Oleh karena itu, kata Prof Juanda, saat ini melanggar PPHN belum termasuk wilayah hukum sebelum ditetapkan dan di masukkan ke dalam peraturan perundangan.
"Sekarang kalau kita mau masukkan ketika ada PPHN nanti kalau presiden melanggar PPHN kalau itu belum diatur dalam regulasi hukum tata negara kita bisa saja itu kita anggap impeact alasan politik," ucapnya.
Namun, lanjut Prof Juanda, jika berlandaskan alasan hukum itu artinya ketika seorang presiden dianggap melanggar haluan negara berarti rohnya sudah terbukti melanggar Pancasila sudah terbukti melanggar Undang-Undang Dasar 45.
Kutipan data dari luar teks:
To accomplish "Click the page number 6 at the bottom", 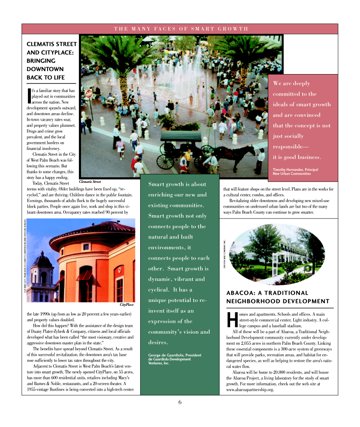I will tap(180, 402).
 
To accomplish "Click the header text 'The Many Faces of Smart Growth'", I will tap(181, 29).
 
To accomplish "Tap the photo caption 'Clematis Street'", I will tap(90, 182).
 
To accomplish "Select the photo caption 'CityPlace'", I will tap(126, 305).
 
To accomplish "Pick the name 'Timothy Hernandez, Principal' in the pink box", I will tap(295, 170).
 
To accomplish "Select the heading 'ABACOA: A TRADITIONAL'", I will tap(267, 293).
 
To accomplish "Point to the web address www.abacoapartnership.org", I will tap(250, 390).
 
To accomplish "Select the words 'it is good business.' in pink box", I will tap(297, 157).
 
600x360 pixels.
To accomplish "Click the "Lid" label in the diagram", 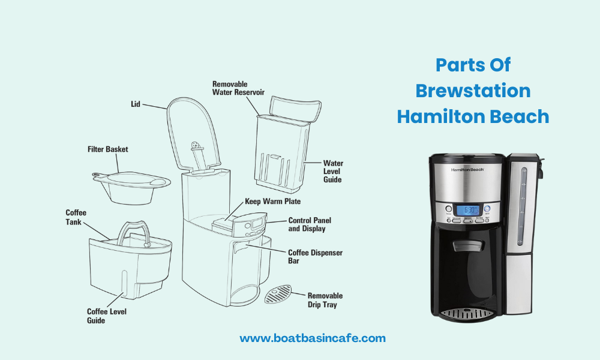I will click(x=135, y=104).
Prof Juanda juga menuturkan, tahapan memberhentikan presiden berdasarkan hukum juga tidak mudah. Sebab, DPR atau MPR mengajukan proses hukum terlebih dahulu kepada Mahkamah Konstitusi (MK) jika MK sudah mengeluarkan putusan presiden terbukti bersalah maka DPR dan MPR mengadakan sidang paripurna untuk menghentikan presiden.
"Ketika itu diproses dan terbukti di sidang Mahkamah Konstitusi melalui usulan DPR dan terakhir MPR melakukan sidang maka itu namanya proses hukum boleh tetapi tidak serta merta yang menyatakan melanggar itu hanya MPR, hei you melanggar kau, tidak bisa tidak boleh itu itu politis, tapi harus sesuai prosedur hukum," terangnya.
Selain itu, Prof Juanda juga menanggapi soal usulan Qodari masa jabatan presiden menjadi 5 periode, hal itu bagi Prof Juanda bukan solusi sebagai pengganti PPHN, bahkan berpotensi menjadi sebuah kemunduran demokrasi di Indonesia.
"Hak setiap warga negara mengusulkan mau 5 periode 10 periode, tetapi saya sendiri berpendapat masa lalu kita sudah pernah praktiknya hampir sama 30 tahun itu sama dengan 25 tahun, karena 5 periode atau lima tahun, satu periode kalau 6 tahun berarti 30 tahun. Masa lalu kita sudah terbukti itu pasti mengembalikan otoritarian dan absolutisme. Itu adalah sebuah kemunduran untuk kita berdemokrasi,” ungkapnya.